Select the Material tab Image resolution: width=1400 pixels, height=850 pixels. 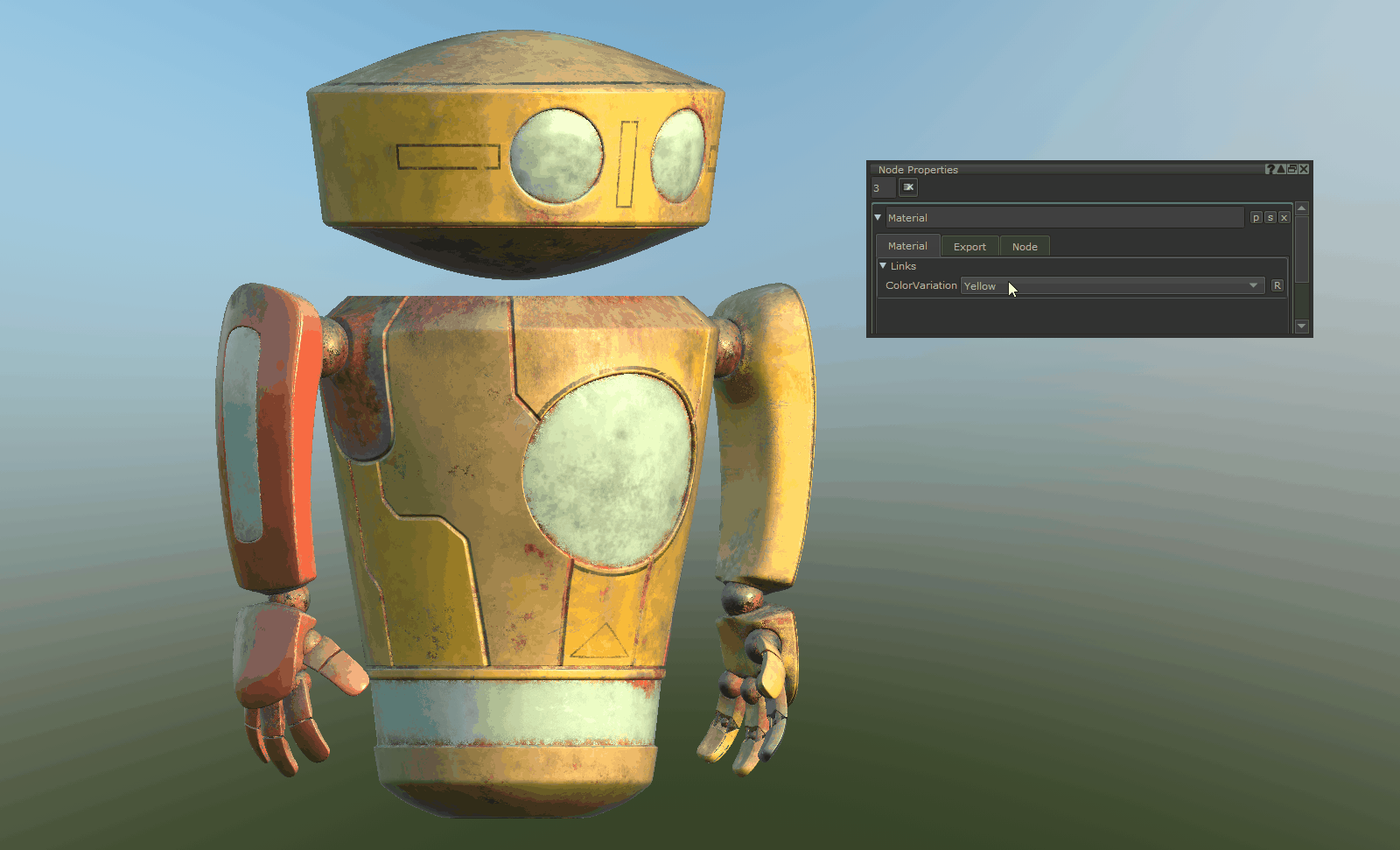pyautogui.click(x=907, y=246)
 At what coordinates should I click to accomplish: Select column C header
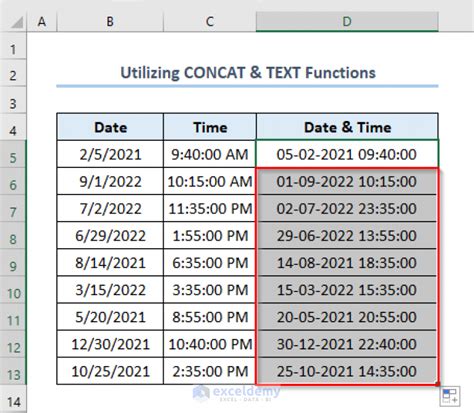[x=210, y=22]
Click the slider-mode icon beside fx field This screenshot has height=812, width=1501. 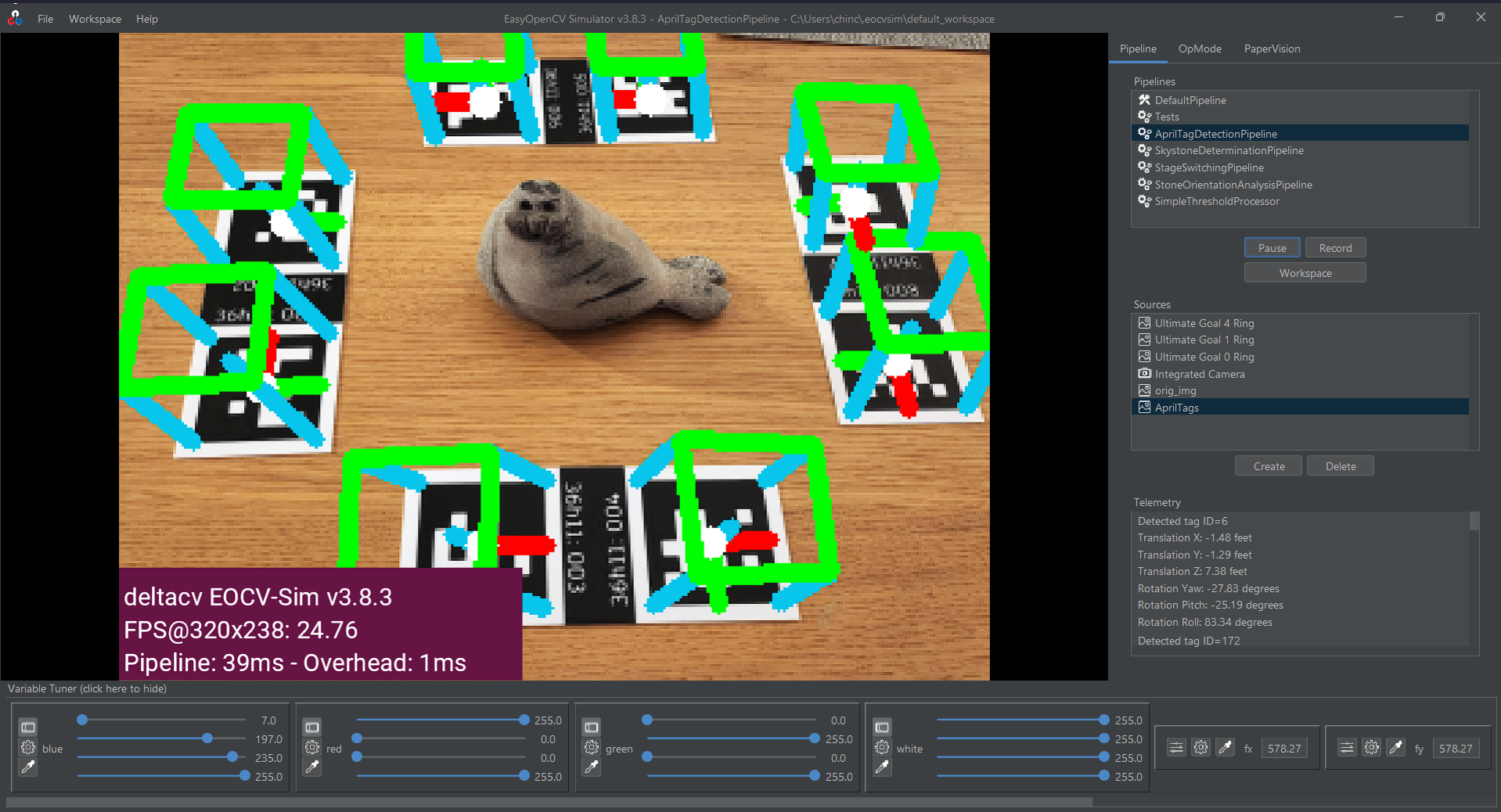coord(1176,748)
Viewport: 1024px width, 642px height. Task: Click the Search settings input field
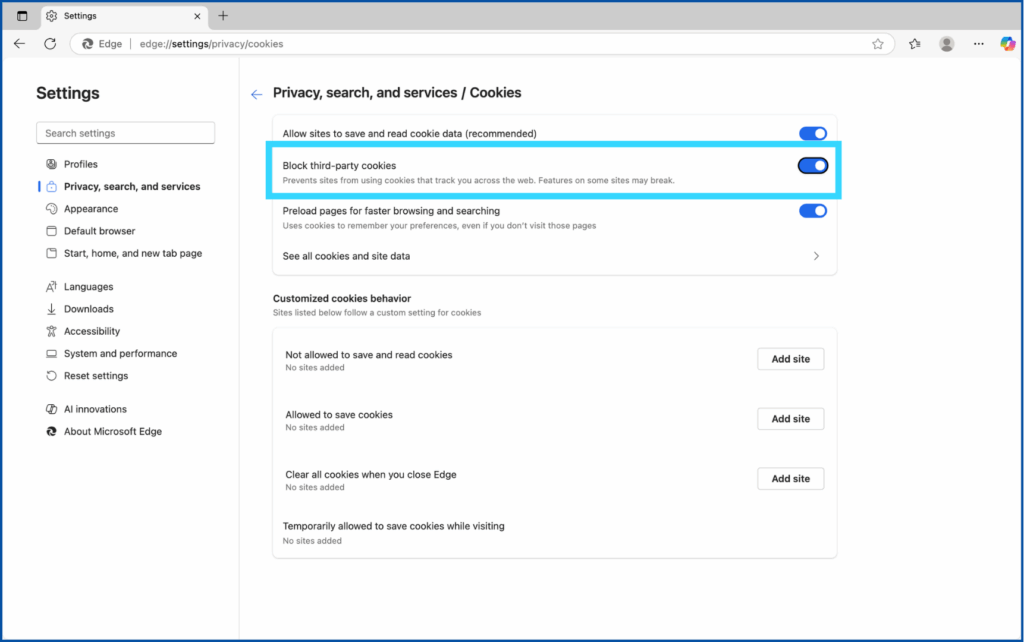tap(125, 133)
------
▸ **YOUR GOAL**
Starting at the line that holds "Viewport: 1024px width, 642px", copy each line exactly through the end of the material above, keeping both ends and dropping the pictures.

▸ **EXERCISE SOLUTION**
Viewport: 1024px width, 642px height. Task: Click the Search settings input field
tap(125, 133)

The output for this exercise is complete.